Urbanization is increasing, and, with forest fragments serving as critical habitats for urban biodiversity, these areas will likely be impacted with greater intensity. Patterns of arthropod responses to urbanization through time remain unclear, but are important for understanding long-term effects and how communities will respond to increasing urban pressures. We found consistent trends with previous work illustrating harsher environmental conditions and altered biodiversity patterns as a result of urbanization.
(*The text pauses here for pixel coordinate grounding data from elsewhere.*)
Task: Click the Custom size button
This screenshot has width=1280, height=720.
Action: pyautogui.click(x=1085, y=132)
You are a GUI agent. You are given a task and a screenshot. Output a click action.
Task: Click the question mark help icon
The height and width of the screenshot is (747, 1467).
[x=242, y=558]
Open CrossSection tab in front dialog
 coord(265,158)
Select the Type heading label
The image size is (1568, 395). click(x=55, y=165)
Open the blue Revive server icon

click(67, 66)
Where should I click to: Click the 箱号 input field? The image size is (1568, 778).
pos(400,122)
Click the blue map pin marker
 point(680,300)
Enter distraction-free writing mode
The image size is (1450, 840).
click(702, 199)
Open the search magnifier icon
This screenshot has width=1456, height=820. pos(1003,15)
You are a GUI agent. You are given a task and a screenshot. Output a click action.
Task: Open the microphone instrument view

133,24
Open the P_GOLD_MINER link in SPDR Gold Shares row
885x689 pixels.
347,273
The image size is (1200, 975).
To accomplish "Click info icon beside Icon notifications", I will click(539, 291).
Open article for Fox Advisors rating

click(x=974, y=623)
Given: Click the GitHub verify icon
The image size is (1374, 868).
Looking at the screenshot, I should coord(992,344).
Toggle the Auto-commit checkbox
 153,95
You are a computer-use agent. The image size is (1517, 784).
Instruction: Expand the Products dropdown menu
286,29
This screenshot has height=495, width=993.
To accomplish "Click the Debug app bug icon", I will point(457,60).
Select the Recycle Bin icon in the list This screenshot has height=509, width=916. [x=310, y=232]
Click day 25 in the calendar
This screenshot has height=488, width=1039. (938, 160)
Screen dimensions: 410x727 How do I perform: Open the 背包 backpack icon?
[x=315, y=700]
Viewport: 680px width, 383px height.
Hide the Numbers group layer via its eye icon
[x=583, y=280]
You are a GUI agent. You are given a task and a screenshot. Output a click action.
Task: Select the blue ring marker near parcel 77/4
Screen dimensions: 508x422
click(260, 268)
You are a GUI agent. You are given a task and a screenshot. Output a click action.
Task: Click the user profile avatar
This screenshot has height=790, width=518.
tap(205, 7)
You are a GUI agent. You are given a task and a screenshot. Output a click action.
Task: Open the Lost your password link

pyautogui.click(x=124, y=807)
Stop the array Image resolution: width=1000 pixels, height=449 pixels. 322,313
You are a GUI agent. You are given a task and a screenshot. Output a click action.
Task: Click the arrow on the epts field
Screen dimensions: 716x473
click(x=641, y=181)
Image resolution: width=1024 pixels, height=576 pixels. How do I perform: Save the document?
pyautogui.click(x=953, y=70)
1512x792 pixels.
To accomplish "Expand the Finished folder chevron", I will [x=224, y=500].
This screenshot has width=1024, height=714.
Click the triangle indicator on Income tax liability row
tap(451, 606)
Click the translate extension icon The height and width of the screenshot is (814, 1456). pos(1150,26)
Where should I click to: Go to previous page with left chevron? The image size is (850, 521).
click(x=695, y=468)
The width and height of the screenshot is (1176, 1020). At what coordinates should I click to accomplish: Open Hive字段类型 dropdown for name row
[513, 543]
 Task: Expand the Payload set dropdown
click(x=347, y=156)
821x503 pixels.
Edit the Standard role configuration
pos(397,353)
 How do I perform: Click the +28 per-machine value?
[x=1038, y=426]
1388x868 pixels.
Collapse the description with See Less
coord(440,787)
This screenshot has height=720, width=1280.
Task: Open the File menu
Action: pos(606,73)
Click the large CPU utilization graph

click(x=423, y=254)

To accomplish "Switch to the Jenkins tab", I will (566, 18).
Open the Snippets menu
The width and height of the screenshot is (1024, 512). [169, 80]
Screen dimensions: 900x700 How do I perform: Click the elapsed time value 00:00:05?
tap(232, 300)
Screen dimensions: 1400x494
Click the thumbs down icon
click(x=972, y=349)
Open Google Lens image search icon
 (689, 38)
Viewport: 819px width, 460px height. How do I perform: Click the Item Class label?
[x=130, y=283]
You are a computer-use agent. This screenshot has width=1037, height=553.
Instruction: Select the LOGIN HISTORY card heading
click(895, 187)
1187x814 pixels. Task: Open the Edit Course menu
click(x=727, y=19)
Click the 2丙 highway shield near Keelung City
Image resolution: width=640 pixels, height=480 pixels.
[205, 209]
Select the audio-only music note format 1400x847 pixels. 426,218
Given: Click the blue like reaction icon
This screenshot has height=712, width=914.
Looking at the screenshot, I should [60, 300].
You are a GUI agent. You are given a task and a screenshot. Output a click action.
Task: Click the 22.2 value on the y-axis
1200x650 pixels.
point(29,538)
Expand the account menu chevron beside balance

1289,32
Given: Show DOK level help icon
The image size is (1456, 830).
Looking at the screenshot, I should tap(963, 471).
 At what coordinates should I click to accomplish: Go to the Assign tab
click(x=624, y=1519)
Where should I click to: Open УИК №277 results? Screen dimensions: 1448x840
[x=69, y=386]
Additionally, our findings that urban arthropods were uninfluenced by environmental variables, as well as the temporal effect of urbanization on biodiversity and community composition, has consequences for understanding temporal variation in factors structuring urban communities. Future studies would benefit from exploring biodiversity and community responses to urbanization over longer temporal scales, in addition to examining how ecosystem processes and services may be altered in urban environments from differing arthropod communities than are found in natural areas of similar habitat type.